== TASK GOAL ==
Your response must consist of one number: how many lines in this material contain the word "will".

== SUPPLIED DATA ==
*-*-*
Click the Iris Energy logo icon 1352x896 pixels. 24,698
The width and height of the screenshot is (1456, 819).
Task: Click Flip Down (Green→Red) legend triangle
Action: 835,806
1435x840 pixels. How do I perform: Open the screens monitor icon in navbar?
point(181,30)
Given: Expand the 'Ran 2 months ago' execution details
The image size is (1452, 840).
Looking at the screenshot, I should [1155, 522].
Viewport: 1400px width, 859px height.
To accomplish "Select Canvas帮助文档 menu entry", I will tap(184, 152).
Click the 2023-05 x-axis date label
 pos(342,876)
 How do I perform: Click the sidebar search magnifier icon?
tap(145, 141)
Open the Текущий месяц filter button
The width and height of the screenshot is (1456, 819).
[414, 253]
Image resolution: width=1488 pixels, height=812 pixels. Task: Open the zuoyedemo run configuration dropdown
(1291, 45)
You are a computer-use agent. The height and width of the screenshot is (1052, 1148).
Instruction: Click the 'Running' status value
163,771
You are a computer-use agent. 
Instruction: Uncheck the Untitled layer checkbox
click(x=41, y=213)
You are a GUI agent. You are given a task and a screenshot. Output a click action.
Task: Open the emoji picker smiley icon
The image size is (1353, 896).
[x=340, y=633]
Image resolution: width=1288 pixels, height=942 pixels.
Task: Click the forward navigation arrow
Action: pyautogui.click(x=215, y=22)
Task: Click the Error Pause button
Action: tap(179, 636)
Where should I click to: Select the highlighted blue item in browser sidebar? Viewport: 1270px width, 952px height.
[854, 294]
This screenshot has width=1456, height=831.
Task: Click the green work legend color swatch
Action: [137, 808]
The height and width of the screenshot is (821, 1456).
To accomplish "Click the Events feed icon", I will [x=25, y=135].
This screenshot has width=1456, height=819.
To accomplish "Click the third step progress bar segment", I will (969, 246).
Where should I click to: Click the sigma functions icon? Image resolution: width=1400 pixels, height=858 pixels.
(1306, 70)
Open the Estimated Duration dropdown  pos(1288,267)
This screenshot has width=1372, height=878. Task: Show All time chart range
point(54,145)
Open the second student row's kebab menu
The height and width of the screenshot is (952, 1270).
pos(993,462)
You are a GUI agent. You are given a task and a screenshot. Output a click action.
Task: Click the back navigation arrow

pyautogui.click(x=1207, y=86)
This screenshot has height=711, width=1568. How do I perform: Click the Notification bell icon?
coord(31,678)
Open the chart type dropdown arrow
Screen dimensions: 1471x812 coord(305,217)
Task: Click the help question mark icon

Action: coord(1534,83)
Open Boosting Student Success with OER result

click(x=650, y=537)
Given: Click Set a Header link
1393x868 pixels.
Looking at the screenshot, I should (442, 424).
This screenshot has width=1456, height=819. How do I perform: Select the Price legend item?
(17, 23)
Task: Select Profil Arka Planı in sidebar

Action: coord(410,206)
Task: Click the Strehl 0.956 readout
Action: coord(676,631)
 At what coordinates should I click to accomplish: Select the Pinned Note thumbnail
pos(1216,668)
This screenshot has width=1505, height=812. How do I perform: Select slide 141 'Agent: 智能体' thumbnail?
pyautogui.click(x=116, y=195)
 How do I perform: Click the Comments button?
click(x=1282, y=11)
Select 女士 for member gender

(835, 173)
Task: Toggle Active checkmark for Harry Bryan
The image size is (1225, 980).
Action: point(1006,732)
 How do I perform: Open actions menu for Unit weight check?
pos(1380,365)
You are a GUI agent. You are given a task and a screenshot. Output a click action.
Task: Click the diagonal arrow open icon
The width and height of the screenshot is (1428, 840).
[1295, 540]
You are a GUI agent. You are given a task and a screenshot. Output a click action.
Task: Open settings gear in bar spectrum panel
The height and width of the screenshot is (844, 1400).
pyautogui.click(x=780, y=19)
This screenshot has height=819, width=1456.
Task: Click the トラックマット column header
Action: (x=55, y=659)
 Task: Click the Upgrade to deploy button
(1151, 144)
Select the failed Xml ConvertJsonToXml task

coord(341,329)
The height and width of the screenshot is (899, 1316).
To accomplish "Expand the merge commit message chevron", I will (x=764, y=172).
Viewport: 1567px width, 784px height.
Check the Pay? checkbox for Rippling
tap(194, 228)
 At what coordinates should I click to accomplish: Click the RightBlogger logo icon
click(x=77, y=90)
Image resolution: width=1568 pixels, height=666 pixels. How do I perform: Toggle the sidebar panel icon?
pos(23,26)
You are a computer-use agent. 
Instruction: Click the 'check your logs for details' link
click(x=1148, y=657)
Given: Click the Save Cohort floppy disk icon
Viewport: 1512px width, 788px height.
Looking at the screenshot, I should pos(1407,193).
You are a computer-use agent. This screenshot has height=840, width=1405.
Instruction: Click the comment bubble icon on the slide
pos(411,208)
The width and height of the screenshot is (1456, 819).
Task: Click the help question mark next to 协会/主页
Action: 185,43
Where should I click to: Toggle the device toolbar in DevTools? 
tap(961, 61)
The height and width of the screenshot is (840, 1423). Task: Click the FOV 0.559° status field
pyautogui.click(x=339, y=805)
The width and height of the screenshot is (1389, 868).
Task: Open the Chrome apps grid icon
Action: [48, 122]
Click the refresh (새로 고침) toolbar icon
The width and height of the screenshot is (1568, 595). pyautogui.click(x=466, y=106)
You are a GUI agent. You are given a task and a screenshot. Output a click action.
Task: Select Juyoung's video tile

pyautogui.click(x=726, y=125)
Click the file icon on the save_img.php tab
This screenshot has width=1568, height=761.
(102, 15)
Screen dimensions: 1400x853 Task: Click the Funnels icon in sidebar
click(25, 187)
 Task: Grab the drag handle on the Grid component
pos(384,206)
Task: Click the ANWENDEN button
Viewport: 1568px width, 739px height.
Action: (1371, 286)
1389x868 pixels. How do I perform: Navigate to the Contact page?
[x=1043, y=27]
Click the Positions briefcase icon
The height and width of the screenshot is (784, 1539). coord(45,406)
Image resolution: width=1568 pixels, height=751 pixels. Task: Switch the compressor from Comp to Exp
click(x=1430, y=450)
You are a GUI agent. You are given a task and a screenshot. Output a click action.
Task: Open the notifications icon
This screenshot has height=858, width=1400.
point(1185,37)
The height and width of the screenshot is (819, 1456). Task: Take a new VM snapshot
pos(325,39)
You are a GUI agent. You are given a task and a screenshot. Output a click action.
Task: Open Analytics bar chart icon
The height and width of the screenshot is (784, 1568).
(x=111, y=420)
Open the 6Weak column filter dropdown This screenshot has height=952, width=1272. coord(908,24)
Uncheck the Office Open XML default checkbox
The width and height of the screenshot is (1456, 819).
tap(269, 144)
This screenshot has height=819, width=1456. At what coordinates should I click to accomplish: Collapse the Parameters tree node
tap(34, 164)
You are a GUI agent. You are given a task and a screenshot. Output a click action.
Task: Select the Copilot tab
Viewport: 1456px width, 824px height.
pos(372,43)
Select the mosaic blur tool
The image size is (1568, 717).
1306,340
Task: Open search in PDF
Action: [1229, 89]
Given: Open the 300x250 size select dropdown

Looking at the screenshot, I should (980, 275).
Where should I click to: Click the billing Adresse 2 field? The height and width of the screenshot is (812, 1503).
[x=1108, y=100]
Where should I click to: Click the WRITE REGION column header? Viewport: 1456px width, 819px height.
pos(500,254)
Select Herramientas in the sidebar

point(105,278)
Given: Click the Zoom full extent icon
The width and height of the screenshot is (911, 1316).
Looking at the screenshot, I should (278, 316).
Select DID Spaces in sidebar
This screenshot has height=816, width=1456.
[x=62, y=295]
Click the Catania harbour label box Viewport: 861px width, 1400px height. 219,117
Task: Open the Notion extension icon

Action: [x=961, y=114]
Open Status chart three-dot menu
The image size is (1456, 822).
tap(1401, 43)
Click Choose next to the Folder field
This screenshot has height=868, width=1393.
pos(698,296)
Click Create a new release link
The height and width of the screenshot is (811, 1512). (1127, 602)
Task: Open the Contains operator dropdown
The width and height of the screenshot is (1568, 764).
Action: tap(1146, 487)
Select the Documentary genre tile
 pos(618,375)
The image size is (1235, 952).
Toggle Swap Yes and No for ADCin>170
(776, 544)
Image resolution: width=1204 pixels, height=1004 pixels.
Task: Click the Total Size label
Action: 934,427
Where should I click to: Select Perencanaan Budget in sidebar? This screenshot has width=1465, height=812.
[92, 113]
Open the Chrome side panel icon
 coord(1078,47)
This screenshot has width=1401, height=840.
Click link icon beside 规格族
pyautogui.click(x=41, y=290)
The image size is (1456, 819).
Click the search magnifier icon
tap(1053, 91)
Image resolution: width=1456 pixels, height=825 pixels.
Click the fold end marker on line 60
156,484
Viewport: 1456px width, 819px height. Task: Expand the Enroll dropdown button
*-*-*
== ANSWER BOX ==
4